| WORK TO BE COMPLETED |
Could you write out every one of the lines below word for word, changing nothing?

| DATA SHOWN |

-----

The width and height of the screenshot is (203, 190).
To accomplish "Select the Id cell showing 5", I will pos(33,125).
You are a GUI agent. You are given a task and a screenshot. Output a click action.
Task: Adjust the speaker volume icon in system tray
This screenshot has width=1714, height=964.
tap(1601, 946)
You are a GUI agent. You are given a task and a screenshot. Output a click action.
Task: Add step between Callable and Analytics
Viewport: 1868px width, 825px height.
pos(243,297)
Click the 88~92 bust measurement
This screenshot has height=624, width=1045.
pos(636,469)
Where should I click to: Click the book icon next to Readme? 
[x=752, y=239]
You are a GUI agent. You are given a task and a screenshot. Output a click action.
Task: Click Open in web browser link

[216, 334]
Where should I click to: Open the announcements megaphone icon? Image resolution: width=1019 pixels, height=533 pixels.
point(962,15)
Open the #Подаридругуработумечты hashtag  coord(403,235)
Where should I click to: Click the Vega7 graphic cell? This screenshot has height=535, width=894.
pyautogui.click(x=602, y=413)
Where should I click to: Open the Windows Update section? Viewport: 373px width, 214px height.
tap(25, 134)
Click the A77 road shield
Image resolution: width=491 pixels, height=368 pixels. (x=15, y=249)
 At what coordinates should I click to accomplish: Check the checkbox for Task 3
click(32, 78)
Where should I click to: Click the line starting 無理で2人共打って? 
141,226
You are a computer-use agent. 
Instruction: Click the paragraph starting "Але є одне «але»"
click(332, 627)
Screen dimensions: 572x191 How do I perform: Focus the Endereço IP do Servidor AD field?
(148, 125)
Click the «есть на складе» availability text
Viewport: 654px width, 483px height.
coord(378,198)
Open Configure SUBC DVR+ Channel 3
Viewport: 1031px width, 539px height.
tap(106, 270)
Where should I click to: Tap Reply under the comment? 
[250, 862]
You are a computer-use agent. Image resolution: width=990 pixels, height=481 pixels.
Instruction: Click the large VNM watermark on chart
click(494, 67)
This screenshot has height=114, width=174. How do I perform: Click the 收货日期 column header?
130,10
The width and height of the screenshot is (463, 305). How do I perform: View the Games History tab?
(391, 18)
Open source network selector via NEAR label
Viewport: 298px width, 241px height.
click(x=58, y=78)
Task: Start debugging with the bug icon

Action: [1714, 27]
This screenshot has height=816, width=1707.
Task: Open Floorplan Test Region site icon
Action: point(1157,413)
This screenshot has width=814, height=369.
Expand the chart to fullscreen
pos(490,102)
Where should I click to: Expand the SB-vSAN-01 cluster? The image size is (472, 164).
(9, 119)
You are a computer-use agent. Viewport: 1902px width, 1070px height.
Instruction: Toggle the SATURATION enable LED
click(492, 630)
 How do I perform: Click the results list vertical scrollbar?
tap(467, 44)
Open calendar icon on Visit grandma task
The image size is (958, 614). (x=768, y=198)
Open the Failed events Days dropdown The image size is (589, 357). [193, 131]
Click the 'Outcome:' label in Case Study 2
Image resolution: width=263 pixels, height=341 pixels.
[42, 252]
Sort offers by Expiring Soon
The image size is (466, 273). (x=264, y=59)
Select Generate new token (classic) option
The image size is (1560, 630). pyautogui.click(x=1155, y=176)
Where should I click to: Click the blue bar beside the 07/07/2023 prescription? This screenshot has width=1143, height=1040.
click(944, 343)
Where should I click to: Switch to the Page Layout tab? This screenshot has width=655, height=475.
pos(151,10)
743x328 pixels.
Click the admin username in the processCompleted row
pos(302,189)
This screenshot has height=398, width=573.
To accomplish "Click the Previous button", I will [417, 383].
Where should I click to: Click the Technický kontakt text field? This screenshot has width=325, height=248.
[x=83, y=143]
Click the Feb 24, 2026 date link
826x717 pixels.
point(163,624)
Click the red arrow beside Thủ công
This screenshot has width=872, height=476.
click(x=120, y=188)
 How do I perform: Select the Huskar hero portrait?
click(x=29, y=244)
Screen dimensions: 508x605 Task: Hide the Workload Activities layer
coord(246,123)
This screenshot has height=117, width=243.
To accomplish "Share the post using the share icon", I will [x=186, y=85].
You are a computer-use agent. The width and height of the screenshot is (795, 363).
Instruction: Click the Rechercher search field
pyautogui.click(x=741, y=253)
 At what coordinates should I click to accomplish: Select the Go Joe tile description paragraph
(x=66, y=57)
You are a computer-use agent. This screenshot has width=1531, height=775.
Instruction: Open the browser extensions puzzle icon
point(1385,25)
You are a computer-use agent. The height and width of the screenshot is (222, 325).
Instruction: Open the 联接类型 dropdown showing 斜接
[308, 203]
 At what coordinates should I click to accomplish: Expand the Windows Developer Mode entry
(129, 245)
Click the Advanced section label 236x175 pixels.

-----

| SOLUTION BELOW |
The width and height of the screenshot is (203, 190).
To accomplish "Select the Id cell showing 5", I will pos(33,125).
You are a GUI agent. You are given a task and a screenshot. Output a click action.
Task: Adjust the speaker volume icon in system tray
This screenshot has width=1714, height=964.
tap(1601, 946)
You are a GUI agent. You are given a task and a screenshot. Output a click action.
Task: Add step between Callable and Analytics
Viewport: 1868px width, 825px height.
pos(243,297)
Click the 88~92 bust measurement
This screenshot has height=624, width=1045.
pos(636,469)
Where should I click to: Click the book icon next to Readme? 
[x=752, y=239]
You are a GUI agent. You are given a task and a screenshot. Output a click action.
Task: Click Open in web browser link

[216, 334]
Where should I click to: Open the announcements megaphone icon? Image resolution: width=1019 pixels, height=533 pixels.
point(962,15)
Open the #Подаридругуработумечты hashtag  coord(403,235)
Where should I click to: Click the Vega7 graphic cell? This screenshot has height=535, width=894.
pyautogui.click(x=602, y=413)
Where should I click to: Open the Windows Update section? Viewport: 373px width, 214px height.
tap(25, 134)
Click the A77 road shield
Image resolution: width=491 pixels, height=368 pixels. (x=15, y=249)
 At what coordinates should I click to accomplish: Check the checkbox for Task 3
click(32, 78)
Where should I click to: Click the line starting 無理で2人共打って? 
141,226
You are a computer-use agent. 
Instruction: Click the paragraph starting "Але є одне «але»"
click(332, 627)
Screen dimensions: 572x191 How do I perform: Focus the Endereço IP do Servidor AD field?
(148, 125)
Click the «есть на складе» availability text
Viewport: 654px width, 483px height.
coord(378,198)
Open Configure SUBC DVR+ Channel 3
Viewport: 1031px width, 539px height.
tap(106, 270)
Where should I click to: Tap Reply under the comment? 
[250, 862]
You are a computer-use agent. Image resolution: width=990 pixels, height=481 pixels.
Instruction: Click the large VNM watermark on chart
click(494, 67)
This screenshot has height=114, width=174. How do I perform: Click the 收货日期 column header?
130,10
The width and height of the screenshot is (463, 305). How do I perform: View the Games History tab?
(391, 18)
Open source network selector via NEAR label
Viewport: 298px width, 241px height.
click(x=58, y=78)
Task: Start debugging with the bug icon

Action: [1714, 27]
This screenshot has height=816, width=1707.
Task: Open Floorplan Test Region site icon
Action: point(1157,413)
This screenshot has width=814, height=369.
Expand the chart to fullscreen
pos(490,102)
Where should I click to: Expand the SB-vSAN-01 cluster? The image size is (472, 164).
(9, 119)
You are a computer-use agent. Viewport: 1902px width, 1070px height.
Instruction: Toggle the SATURATION enable LED
click(492, 630)
 How do I perform: Click the results list vertical scrollbar?
tap(467, 44)
Open calendar icon on Visit grandma task
The image size is (958, 614). (x=768, y=198)
Open the Failed events Days dropdown The image size is (589, 357). [193, 131]
Click the 'Outcome:' label in Case Study 2
Image resolution: width=263 pixels, height=341 pixels.
[42, 252]
Sort offers by Expiring Soon
The image size is (466, 273). (x=264, y=59)
Select Generate new token (classic) option
The image size is (1560, 630). pyautogui.click(x=1155, y=176)
Where should I click to: Click the blue bar beside the 07/07/2023 prescription? This screenshot has width=1143, height=1040.
click(944, 343)
Where should I click to: Switch to the Page Layout tab? This screenshot has width=655, height=475.
pos(151,10)
743x328 pixels.
Click the admin username in the processCompleted row
pos(302,189)
This screenshot has height=398, width=573.
To accomplish "Click the Previous button", I will [417, 383].
Where should I click to: Click the Technický kontakt text field? This screenshot has width=325, height=248.
[x=83, y=143]
Click the Feb 24, 2026 date link
826x717 pixels.
point(163,624)
Click the red arrow beside Thủ công
This screenshot has width=872, height=476.
click(x=120, y=188)
 How do I perform: Select the Huskar hero portrait?
click(x=29, y=244)
Screen dimensions: 508x605 Task: Hide the Workload Activities layer
coord(246,123)
This screenshot has height=117, width=243.
To accomplish "Share the post using the share icon", I will [x=186, y=85].
You are a computer-use agent. The width and height of the screenshot is (795, 363).
Instruction: Click the Rechercher search field
pyautogui.click(x=741, y=253)
 At what coordinates should I click to accomplish: Select the Go Joe tile description paragraph
(x=66, y=57)
You are a computer-use agent. This screenshot has width=1531, height=775.
Instruction: Open the browser extensions puzzle icon
point(1385,25)
You are a computer-use agent. The height and width of the screenshot is (222, 325).
Instruction: Open the 联接类型 dropdown showing 斜接
[308, 203]
 At what coordinates should I click to accomplish: Expand the Windows Developer Mode entry
(129, 245)
Click the Advanced section label 236x175 pixels.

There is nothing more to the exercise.